**ASSIGNMENT**
Set down each line exactly, beginning with the one that contains "The width and height of the screenshot is (1618, 1011)." and continuing through the last line of the listing, and nothing else.

**INPUT DATA**

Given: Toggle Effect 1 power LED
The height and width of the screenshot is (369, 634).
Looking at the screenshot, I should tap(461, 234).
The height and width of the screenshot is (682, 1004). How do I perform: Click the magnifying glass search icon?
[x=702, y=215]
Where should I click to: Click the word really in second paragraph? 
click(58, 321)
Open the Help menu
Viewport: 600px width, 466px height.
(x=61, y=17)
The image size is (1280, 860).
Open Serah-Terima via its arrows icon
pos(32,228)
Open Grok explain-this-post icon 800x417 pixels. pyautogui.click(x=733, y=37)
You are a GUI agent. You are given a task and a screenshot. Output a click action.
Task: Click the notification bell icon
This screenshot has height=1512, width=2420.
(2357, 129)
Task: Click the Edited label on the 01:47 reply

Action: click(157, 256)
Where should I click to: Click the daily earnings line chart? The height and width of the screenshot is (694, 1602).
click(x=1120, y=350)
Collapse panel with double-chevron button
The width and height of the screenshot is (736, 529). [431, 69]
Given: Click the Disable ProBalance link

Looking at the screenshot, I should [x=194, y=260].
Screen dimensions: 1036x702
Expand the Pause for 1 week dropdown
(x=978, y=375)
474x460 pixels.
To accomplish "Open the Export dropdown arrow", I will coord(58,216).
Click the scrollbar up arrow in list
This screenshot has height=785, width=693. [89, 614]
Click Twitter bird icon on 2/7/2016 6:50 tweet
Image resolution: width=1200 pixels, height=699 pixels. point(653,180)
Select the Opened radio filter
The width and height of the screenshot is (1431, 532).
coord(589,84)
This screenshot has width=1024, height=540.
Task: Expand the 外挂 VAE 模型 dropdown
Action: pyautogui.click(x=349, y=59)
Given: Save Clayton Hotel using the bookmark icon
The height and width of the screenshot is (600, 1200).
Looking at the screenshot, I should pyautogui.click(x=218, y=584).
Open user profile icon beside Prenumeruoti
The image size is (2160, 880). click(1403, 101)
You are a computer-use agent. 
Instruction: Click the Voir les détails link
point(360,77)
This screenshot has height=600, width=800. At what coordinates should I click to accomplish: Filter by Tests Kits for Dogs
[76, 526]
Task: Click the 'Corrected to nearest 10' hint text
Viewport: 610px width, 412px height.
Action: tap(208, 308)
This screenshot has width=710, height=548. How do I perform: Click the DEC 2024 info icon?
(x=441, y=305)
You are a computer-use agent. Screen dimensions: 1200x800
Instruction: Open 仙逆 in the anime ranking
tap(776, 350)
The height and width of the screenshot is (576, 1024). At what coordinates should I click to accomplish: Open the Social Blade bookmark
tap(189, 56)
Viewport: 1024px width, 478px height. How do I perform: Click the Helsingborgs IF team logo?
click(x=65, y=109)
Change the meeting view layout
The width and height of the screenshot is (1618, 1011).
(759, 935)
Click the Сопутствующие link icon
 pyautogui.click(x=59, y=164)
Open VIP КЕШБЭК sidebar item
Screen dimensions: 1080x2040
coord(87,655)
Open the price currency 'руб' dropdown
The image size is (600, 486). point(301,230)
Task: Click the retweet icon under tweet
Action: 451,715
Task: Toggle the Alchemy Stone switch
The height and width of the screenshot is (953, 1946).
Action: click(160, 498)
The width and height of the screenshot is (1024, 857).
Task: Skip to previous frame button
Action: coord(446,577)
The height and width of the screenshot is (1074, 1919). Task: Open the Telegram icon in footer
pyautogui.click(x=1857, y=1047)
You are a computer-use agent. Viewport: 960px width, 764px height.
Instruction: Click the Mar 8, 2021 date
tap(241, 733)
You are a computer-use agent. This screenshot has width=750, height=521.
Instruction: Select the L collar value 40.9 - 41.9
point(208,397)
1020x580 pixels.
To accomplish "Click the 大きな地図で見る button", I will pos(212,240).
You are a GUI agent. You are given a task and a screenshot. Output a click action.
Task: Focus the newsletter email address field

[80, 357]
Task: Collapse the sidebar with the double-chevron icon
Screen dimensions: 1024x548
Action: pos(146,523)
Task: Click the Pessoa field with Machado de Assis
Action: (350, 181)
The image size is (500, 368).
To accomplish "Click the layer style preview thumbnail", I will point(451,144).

**EXPECTED ANSWER**
The width and height of the screenshot is (1618, 1011).
(759, 935)
Click the Сопутствующие link icon
 pyautogui.click(x=59, y=164)
Open VIP КЕШБЭК sidebar item
Screen dimensions: 1080x2040
coord(87,655)
Open the price currency 'руб' dropdown
The image size is (600, 486). point(301,230)
Task: Click the retweet icon under tweet
Action: 451,715
Task: Toggle the Alchemy Stone switch
The height and width of the screenshot is (953, 1946).
Action: click(160, 498)
The width and height of the screenshot is (1024, 857).
Task: Skip to previous frame button
Action: coord(446,577)
The height and width of the screenshot is (1074, 1919). Task: Open the Telegram icon in footer
pyautogui.click(x=1857, y=1047)
You are a computer-use agent. Viewport: 960px width, 764px height.
Instruction: Click the Mar 8, 2021 date
tap(241, 733)
You are a computer-use agent. This screenshot has width=750, height=521.
Instruction: Select the L collar value 40.9 - 41.9
point(208,397)
1020x580 pixels.
To accomplish "Click the 大きな地図で見る button", I will pos(212,240).
You are a GUI agent. You are given a task and a screenshot. Output a click action.
Task: Focus the newsletter email address field

[80, 357]
Task: Collapse the sidebar with the double-chevron icon
Screen dimensions: 1024x548
Action: pos(146,523)
Task: Click the Pessoa field with Machado de Assis
Action: (350, 181)
The image size is (500, 368).
To accomplish "Click the layer style preview thumbnail", I will point(451,144).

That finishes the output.